(Task instructions) Give back every record precisely.

(Stored data)
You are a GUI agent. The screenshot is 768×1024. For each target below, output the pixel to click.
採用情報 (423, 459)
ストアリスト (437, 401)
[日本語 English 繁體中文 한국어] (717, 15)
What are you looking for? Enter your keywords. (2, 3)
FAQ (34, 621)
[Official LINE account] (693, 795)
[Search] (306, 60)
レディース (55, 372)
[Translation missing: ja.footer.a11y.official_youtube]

(Response area)
You are a GUI agent. The screenshot is 768×1024. For each target below, output the pixel to click.
採用情報 (423, 459)
ストアリスト (437, 401)
[日本語 English 繁體中文 한국어] (717, 15)
What are you looking for? Enter your keywords. (2, 3)
FAQ (34, 621)
[Official LINE account] (693, 795)
[Search] (306, 60)
レディース (55, 372)
[Translation missing: ja.footer.a11y.official_youtube]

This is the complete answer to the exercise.